• _THE PROBLEM_: Leave out the pictures and repeat the entries below verbatim.

------ PROVIDED DATA

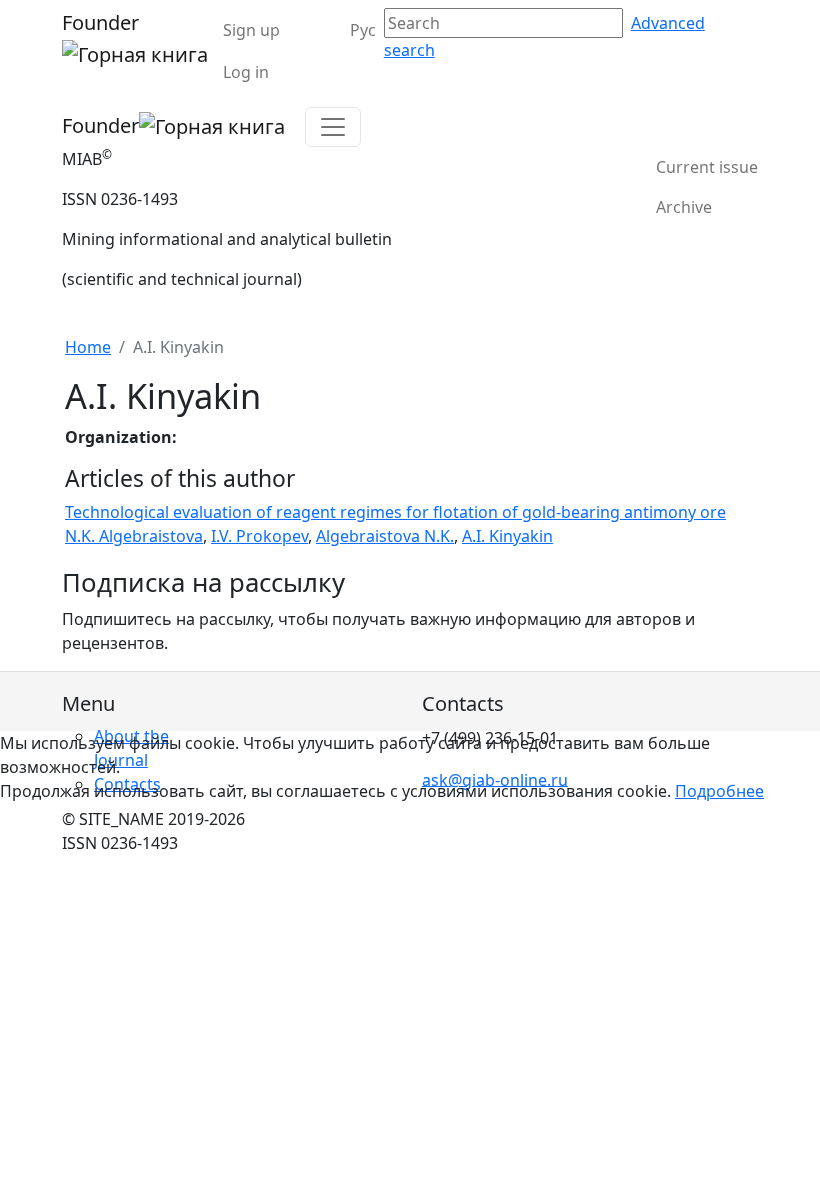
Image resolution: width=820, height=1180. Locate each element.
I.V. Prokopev (259, 536)
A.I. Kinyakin (507, 536)
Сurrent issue (707, 167)
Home (88, 347)
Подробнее (719, 791)
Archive (684, 207)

------------

• _WRITTEN RESPONSE_:
Image resolution: width=820, height=1180. Locate each element.
I.V. Prokopev (259, 536)
A.I. Kinyakin (507, 536)
Сurrent issue (707, 167)
Home (88, 347)
Подробнее (719, 791)
Archive (684, 207)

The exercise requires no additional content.